Precision health takes into account differences in people’s genes, environments and lifestyles and formulates wellbeing support, health promotion and disease treatment strategies based on the individual’s unique backgrounds and conditions. We aim to marry both high-tech and high-touch approaches to tailor healthcare recommendations to the unique biology and life circumstances of each individual. Precision Health represents a fundamental shift to more proactive and personalised care that empowers people to lead healthy lives. It is a transformation from a ‘sick-care’ based model of medicine to personalized healthcare.
Your genes, behaviors (such as exercise and eating habits), and environment are all factors that affect your health. The goal of precision health is to protect your health by measuring these factors and acting on them. Interventions can be tailored to you, rather than using the same approach for everyone.

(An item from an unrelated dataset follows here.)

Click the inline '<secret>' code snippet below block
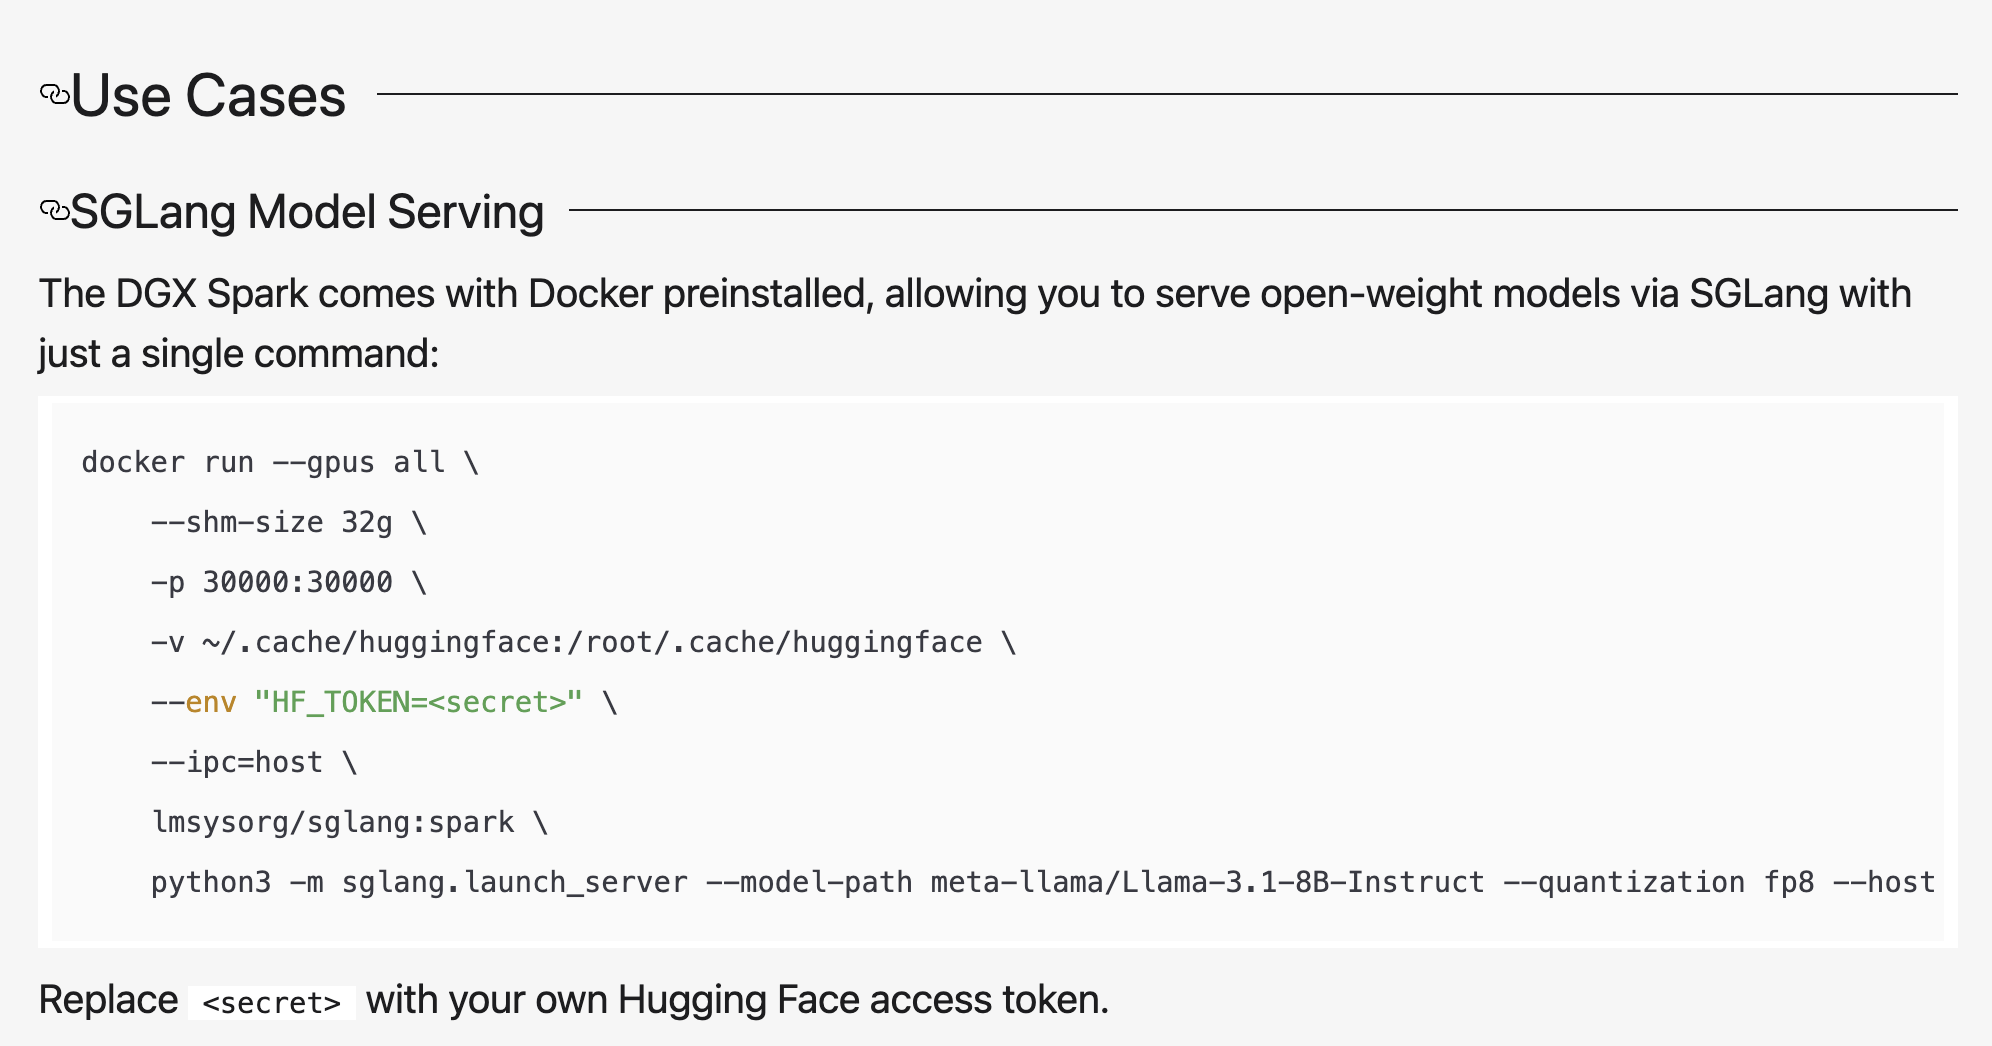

You might have heard the terms “precision medicine” and “precision health” and wondered how they relate to you. Precision medicine, also called personalized medicine, helps your doctor find your unique disease risks and treatments that will work best for you. Precision health is broader—it includes precision medicine but also approaches that occur outside the setting of a doctor’s office or hospital, such as disease prevention and health promotion activities. Precision health involves approaches that everyone can do on their own to protect their health as well as steps that public health can take (sometimes called “precision public health”).

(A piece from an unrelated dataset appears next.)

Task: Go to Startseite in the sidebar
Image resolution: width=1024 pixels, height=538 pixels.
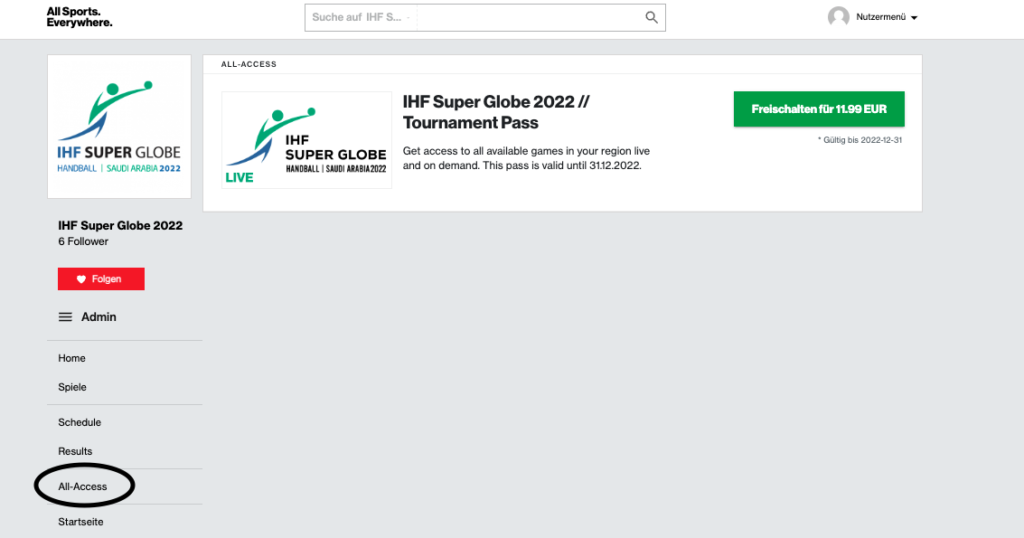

Let’s explore how precision health approaches can better predict, prevent, treat, and manage disease for you and your family.
- Family health history can help you know which diseases you are more likely to get: Having family members with certain chronic diseases, such as diabetes, heart disease, high blood pressure, or cancer, can sometimes mean you are more likely to get that disease. Collecting your family health history and sharing it with your doctor can help you take steps to prevent disease or find it early. In some cases, your doctor might recommend genetic counseling and testing for a disease that runs in your family.
- Personal devices can keep track of your health information: Mobile health applications on your smart device are an easy way to track information, such as nutrition, physical activity, and blood pressure. Measurements are taken in real-time and can inform you of progress and even alert you to changes that could mean you need to seek medical care, although these devices are not a replacement for regular checkups.
- Medical options can prevent disease in people with inherited conditions: Some people have inherited conditions that make them more likely to get a disease. Women with a BRCA1 or BRCA2 gene mutation are more likely to get breast or ovarian cancer, and men with a BRCA1 or BRCA2 gene mutation have an increased risk for some cancers as well. People with Lynch syndrome are more likely to get colorectal (colon) and other cancers. People with familial hypercholesterolemia are more likely to develop heart disease at a younger age and to die from the disease. However, if you have one of these conditions, knowing about it can allow you to take steps to prevent the disease or find it early. Medical options can include screening earlier or more often, taking medicine, or having surgery.
- Biomarker testing can help your doctor choose the best treatment: Biomarker testing (also called tumor profiling or tumor genetic testing) looks at genetic or other changes in solid tumors and blood cancers. Finding these changes can help doctors choose a treatment that’s most likely to work. Even if two people have the same type of cancer, they may need different treatments. Biomarker testing can also predict if the cancer is more likely to return, which can help people decide whether to have treatments, such as chemotherapy or radiation.